TASK TO CARRY OUT: Edit the records below, putting "image" in place of every "slide" and leaving everything else as it is. Leave the pictures out of your answer.

----- AVAILABLE RECORDS

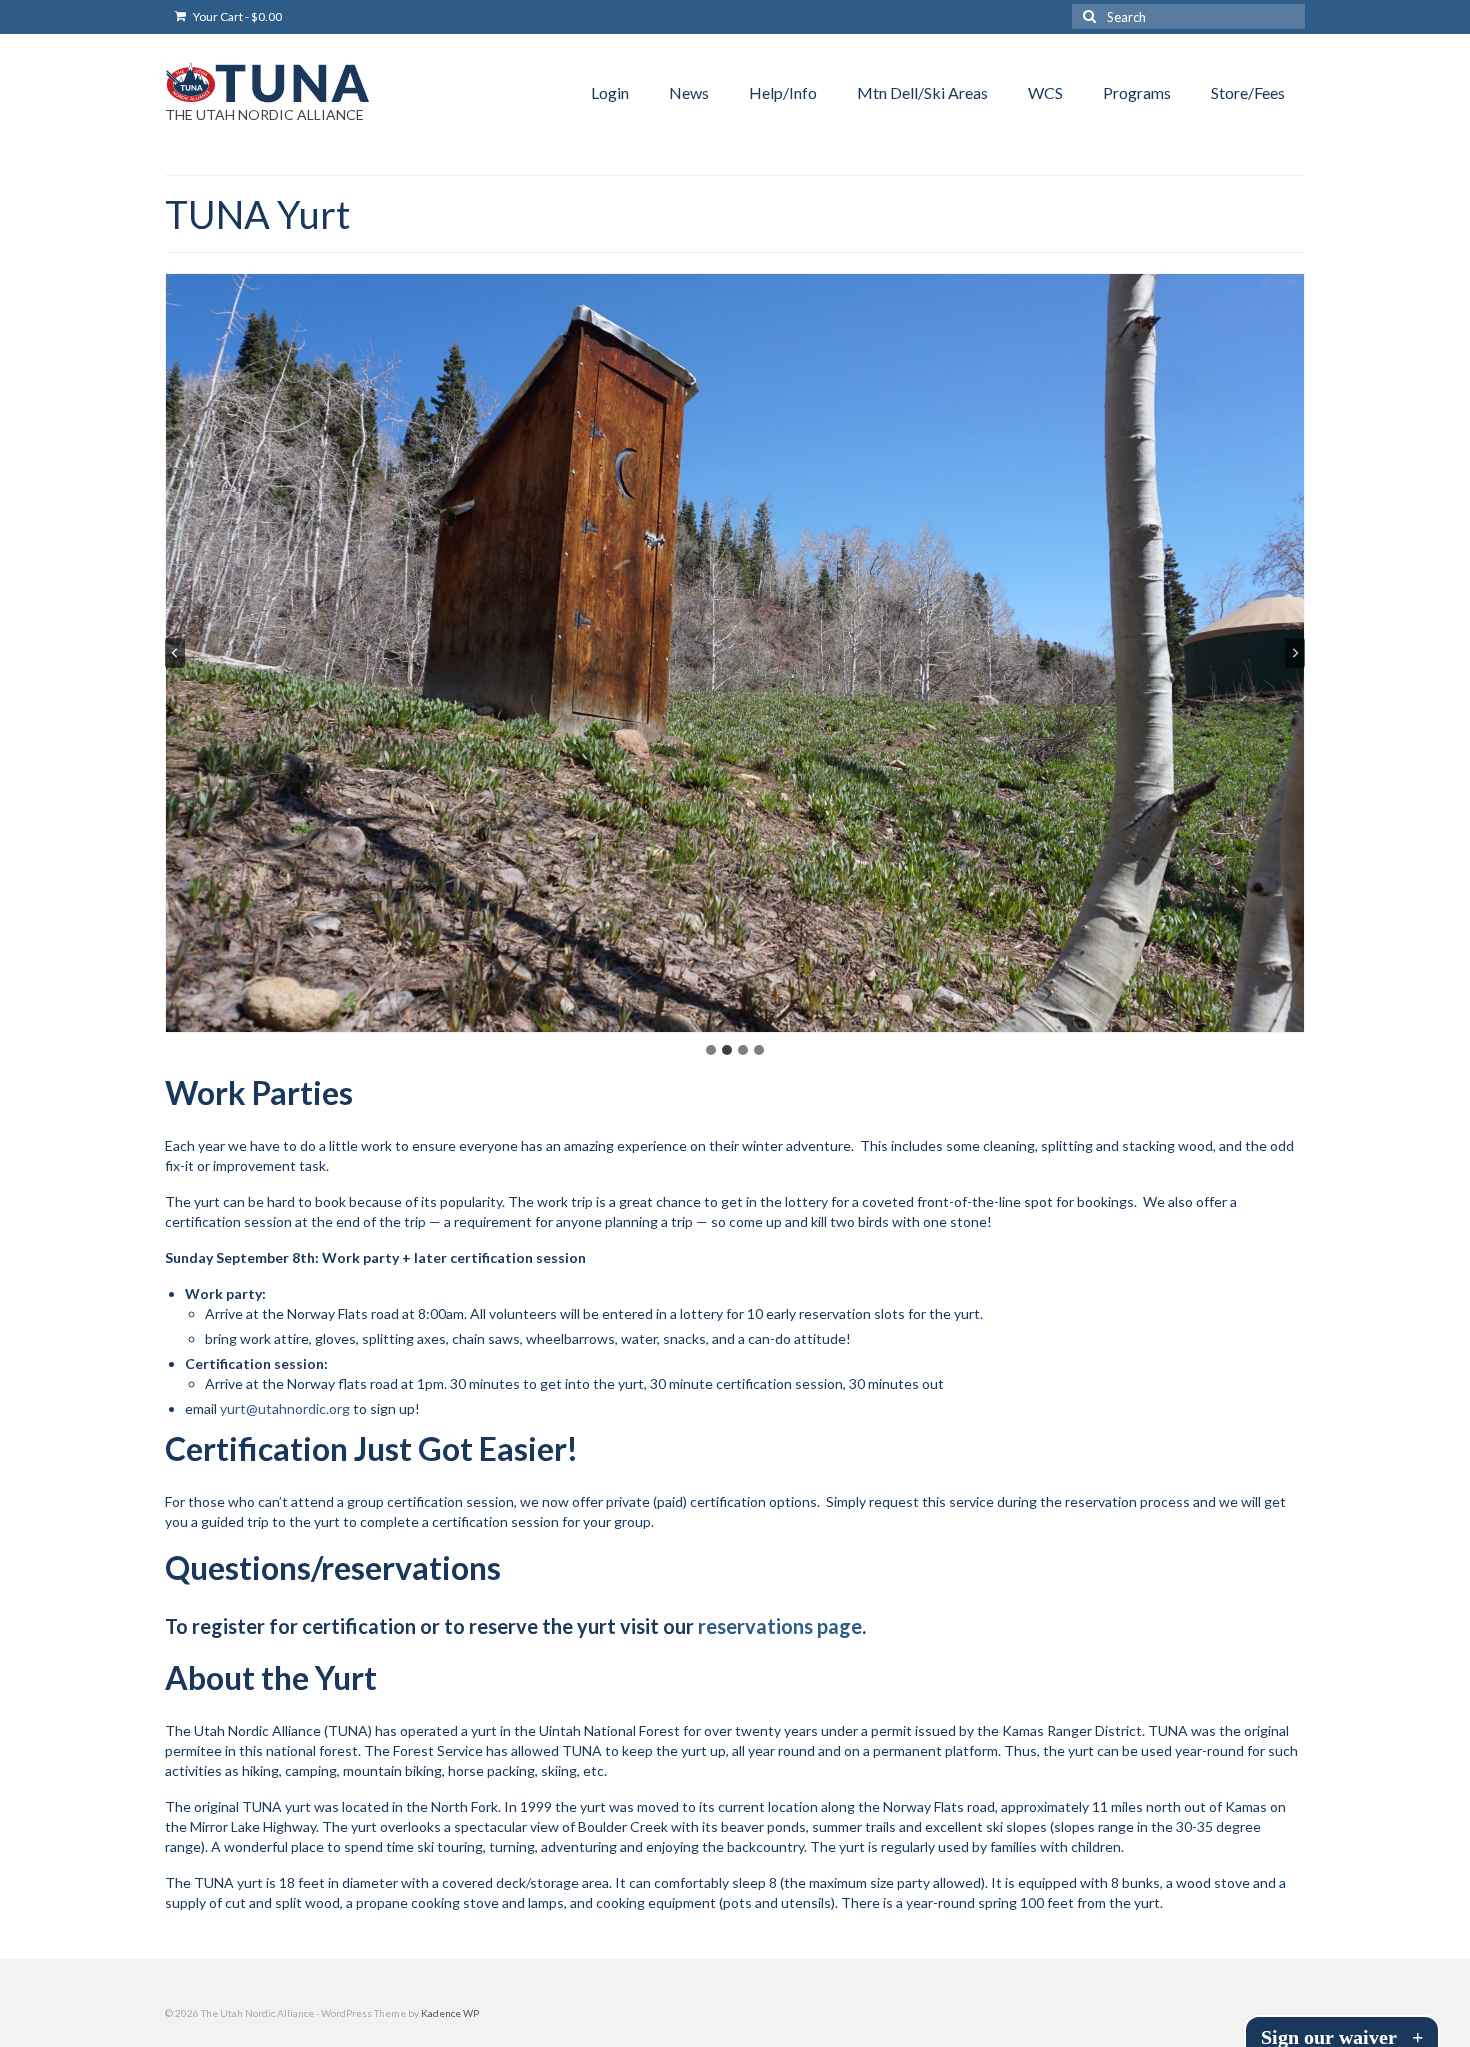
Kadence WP (450, 2013)
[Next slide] (1295, 653)
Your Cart (236, 16)
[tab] (711, 1050)
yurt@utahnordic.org (283, 1408)
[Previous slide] (175, 653)
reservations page (780, 1626)
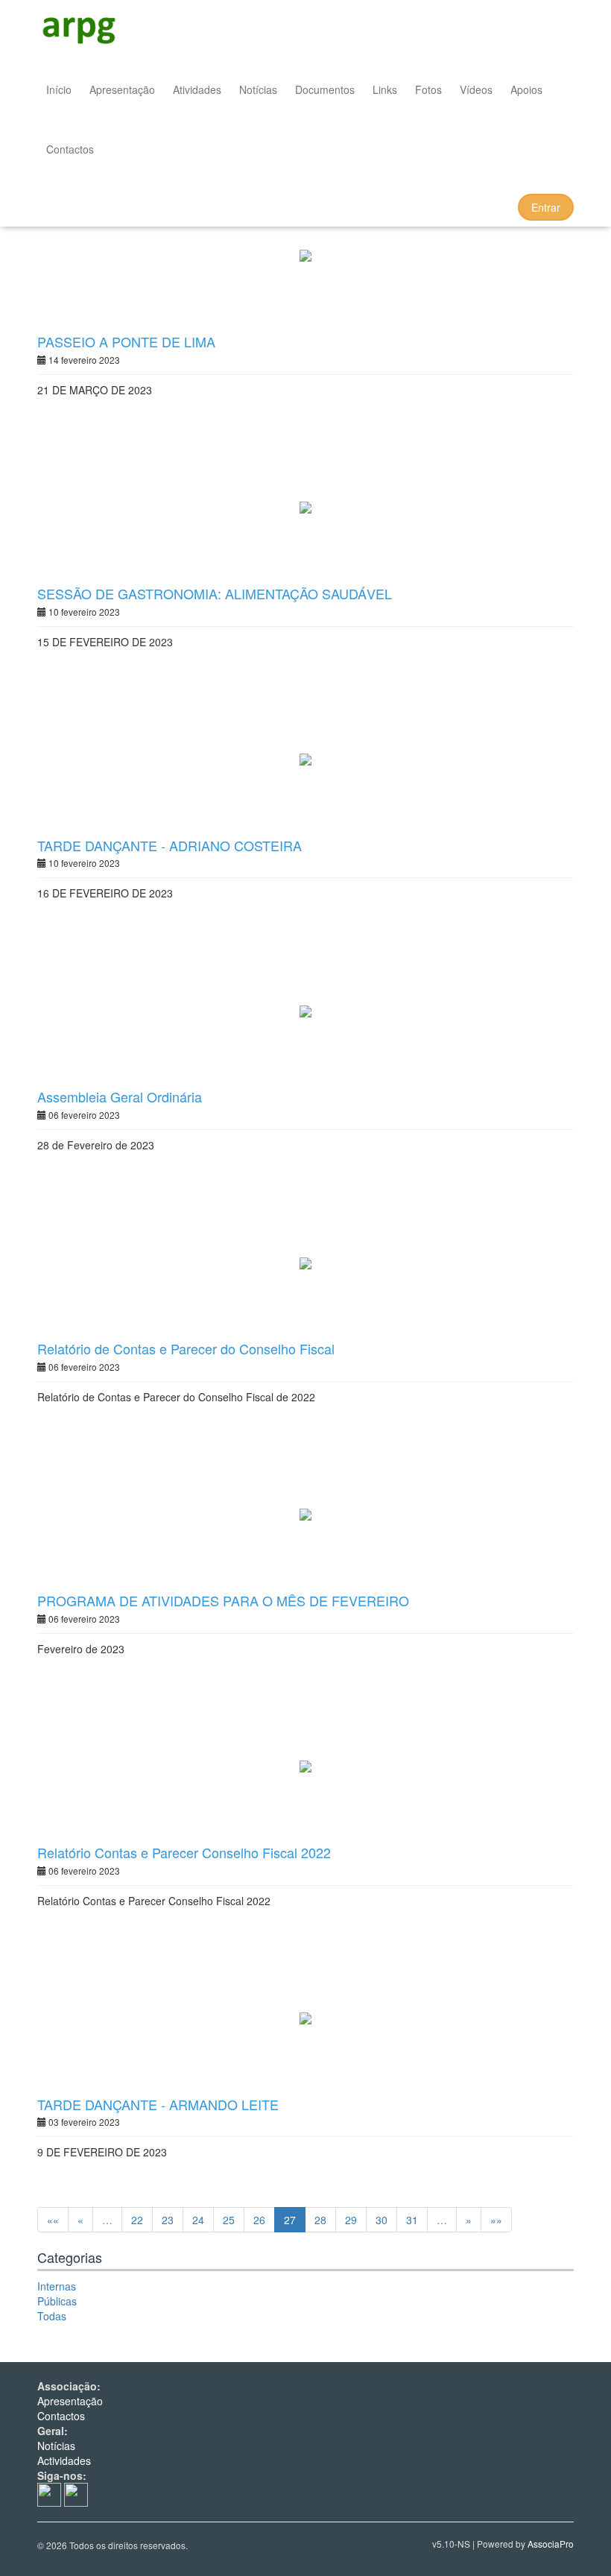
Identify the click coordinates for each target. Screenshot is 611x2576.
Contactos (70, 149)
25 (229, 2219)
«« (53, 2219)
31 (412, 2219)
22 (137, 2219)
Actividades (64, 2460)
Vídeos (476, 89)
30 (381, 2219)
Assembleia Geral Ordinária (119, 1096)
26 (259, 2219)
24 (198, 2219)
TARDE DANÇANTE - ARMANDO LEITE (158, 2104)
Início (59, 89)
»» (496, 2219)
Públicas (57, 2301)
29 (351, 2219)
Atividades (197, 89)
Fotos (428, 89)
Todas (51, 2315)
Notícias (258, 89)
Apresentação (122, 89)
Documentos (325, 89)
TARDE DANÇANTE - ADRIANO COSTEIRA (169, 845)
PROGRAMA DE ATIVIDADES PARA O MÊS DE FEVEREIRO (223, 1600)
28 (320, 2219)
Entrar (545, 207)
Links (385, 89)
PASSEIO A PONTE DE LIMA (126, 341)
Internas (56, 2286)
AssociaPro (551, 2543)
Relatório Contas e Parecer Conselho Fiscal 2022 (184, 1852)
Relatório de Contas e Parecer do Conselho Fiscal (186, 1348)
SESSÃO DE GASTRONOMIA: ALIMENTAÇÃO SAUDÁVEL (214, 593)
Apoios (526, 89)
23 (168, 2219)
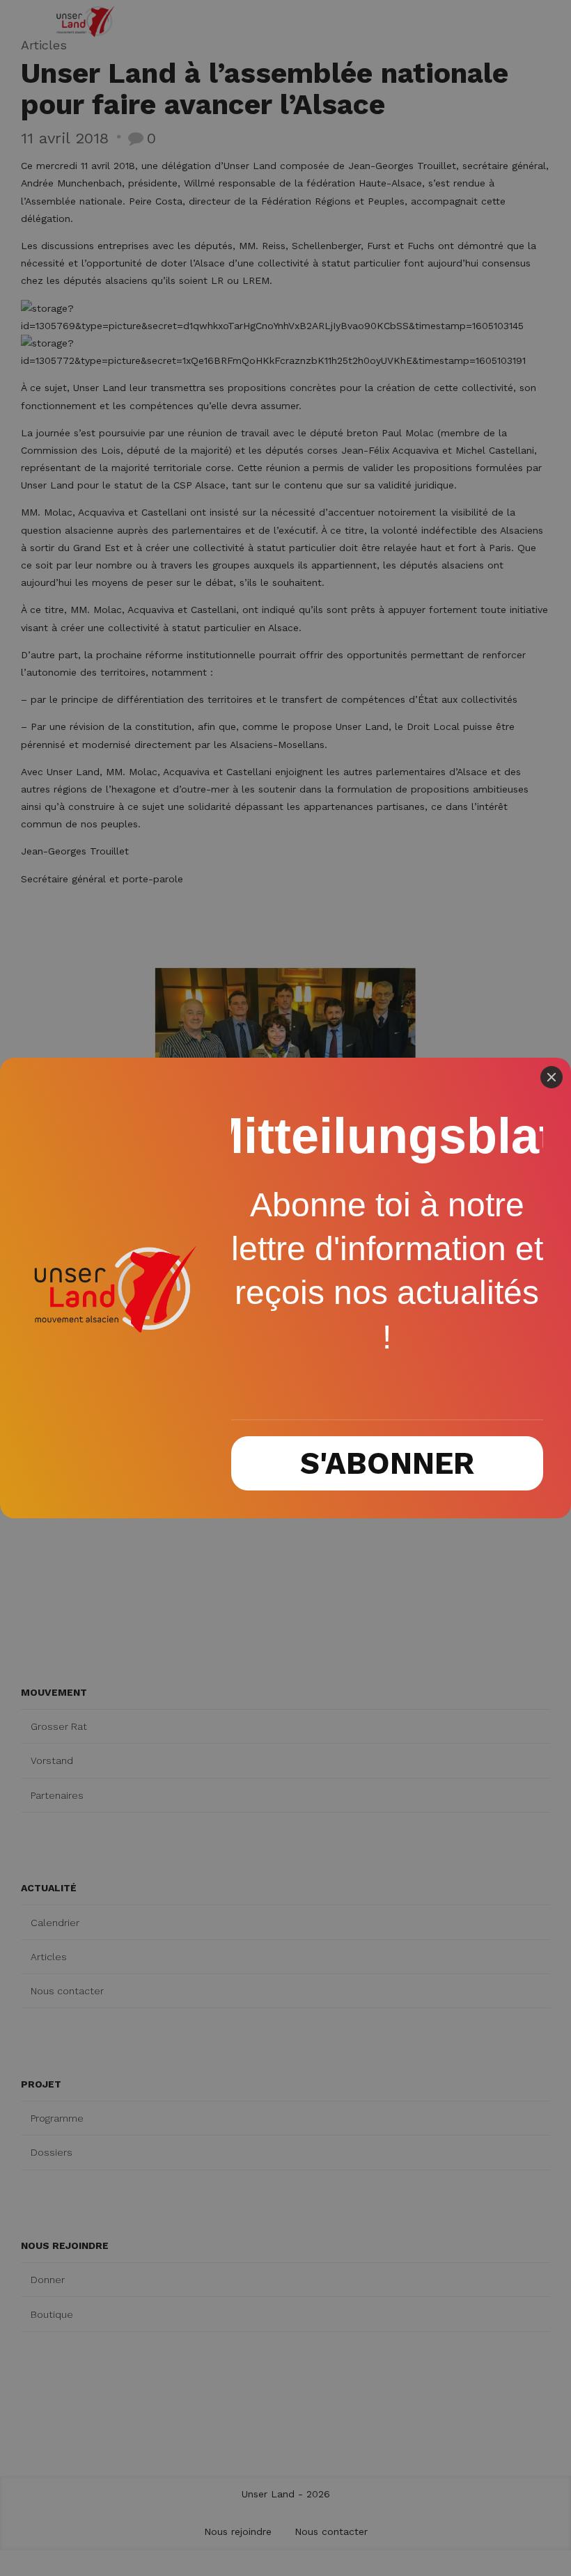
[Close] (551, 1077)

----------

SOLUTION TO THE PROBLEM:
Kadence WP (450, 2013)
[Next image] (1295, 653)
Your Cart (236, 16)
[tab] (711, 1050)
yurt@utahnordic.org (283, 1408)
[Previous image] (175, 653)
reservations page (780, 1626)
Identify the click coordinates for each target. Screenshot is 611x2576.
Contactos (70, 149)
25 (229, 2219)
«« (53, 2219)
31 (412, 2219)
22 (137, 2219)
Actividades (64, 2460)
Vídeos (476, 89)
30 (381, 2219)
Assembleia Geral Ordinária (119, 1096)
26 (259, 2219)
24 (198, 2219)
TARDE DANÇANTE - ARMANDO LEITE (158, 2104)
Início (59, 89)
»» (496, 2219)
Públicas (57, 2301)
29 (351, 2219)
Atividades (197, 89)
Fotos (428, 89)
Todas (51, 2315)
Notícias (258, 89)
Apresentação (122, 89)
Documentos (325, 89)
TARDE DANÇANTE - ADRIANO COSTEIRA (169, 845)
PROGRAMA DE ATIVIDADES PARA O MÊS DE FEVEREIRO (223, 1600)
28 (320, 2219)
Entrar (545, 207)
Links (385, 89)
PASSEIO A PONTE DE LIMA (126, 341)
Internas (56, 2286)
AssociaPro (551, 2543)
Relatório Contas e Parecer Conselho Fiscal 2022 (184, 1852)
Relatório de Contas e Parecer do Conselho Fiscal (186, 1348)
SESSÃO DE GASTRONOMIA: ALIMENTAÇÃO SAUDÁVEL (214, 593)
Apoios (526, 89)
23 (168, 2219)
[Close] (551, 1077)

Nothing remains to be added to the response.